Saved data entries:
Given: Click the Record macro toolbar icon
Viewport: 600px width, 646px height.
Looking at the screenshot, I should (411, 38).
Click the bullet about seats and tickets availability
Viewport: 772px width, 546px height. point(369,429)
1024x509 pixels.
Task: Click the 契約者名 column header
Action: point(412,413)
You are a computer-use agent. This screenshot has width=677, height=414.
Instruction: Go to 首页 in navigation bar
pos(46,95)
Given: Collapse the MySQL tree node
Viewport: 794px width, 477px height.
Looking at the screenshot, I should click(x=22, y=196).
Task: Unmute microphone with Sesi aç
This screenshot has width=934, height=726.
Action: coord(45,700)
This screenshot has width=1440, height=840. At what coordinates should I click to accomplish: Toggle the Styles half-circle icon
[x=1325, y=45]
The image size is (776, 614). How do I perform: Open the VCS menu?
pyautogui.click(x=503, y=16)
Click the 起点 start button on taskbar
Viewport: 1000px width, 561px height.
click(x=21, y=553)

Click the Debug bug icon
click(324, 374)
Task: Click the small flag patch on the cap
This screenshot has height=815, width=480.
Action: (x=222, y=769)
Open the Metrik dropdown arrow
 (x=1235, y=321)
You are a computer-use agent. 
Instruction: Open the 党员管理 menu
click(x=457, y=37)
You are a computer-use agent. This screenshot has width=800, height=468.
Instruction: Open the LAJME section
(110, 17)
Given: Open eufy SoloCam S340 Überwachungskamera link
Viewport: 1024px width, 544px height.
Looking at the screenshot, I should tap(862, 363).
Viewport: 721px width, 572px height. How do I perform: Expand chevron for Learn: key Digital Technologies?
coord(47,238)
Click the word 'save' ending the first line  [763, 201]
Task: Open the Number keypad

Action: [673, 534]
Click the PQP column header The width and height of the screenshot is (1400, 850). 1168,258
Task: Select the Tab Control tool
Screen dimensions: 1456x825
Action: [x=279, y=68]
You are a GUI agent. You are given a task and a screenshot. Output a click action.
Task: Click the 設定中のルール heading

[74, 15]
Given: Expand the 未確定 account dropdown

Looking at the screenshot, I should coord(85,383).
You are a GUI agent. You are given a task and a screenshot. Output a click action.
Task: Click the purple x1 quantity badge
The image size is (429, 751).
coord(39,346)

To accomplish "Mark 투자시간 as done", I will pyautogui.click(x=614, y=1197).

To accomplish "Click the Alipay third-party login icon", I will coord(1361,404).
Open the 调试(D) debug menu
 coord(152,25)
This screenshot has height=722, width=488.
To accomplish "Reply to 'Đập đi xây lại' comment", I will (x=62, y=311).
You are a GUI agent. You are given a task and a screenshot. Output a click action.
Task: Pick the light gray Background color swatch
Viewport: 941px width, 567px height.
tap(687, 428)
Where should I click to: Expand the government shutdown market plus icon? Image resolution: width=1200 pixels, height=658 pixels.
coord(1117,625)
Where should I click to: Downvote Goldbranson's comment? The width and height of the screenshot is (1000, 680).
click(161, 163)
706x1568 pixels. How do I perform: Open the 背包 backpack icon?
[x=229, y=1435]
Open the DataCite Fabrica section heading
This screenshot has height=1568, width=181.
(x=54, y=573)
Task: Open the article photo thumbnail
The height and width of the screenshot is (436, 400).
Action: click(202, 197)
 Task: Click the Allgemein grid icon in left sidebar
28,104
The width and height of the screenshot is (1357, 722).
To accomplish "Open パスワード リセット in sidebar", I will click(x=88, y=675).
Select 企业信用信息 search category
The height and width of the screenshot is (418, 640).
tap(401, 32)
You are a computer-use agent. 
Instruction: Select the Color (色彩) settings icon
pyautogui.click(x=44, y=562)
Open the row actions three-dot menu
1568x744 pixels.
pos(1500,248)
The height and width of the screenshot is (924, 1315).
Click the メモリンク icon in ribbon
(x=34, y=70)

### What to do
Write down exactly the span of lines above from the one containing "Task: Unmute microphone with Sesi aç" to the one containing "Task: Click the small flag patch on the cap", both ends included.

### Solution to the problem
Task: Unmute microphone with Sesi aç
This screenshot has width=934, height=726.
Action: coord(45,700)
This screenshot has width=1440, height=840. At what coordinates should I click to accomplish: Toggle the Styles half-circle icon
[x=1325, y=45]
The image size is (776, 614). How do I perform: Open the VCS menu?
pyautogui.click(x=503, y=16)
Click the 起点 start button on taskbar
Viewport: 1000px width, 561px height.
click(x=21, y=553)

Click the Debug bug icon
click(324, 374)
Task: Click the small flag patch on the cap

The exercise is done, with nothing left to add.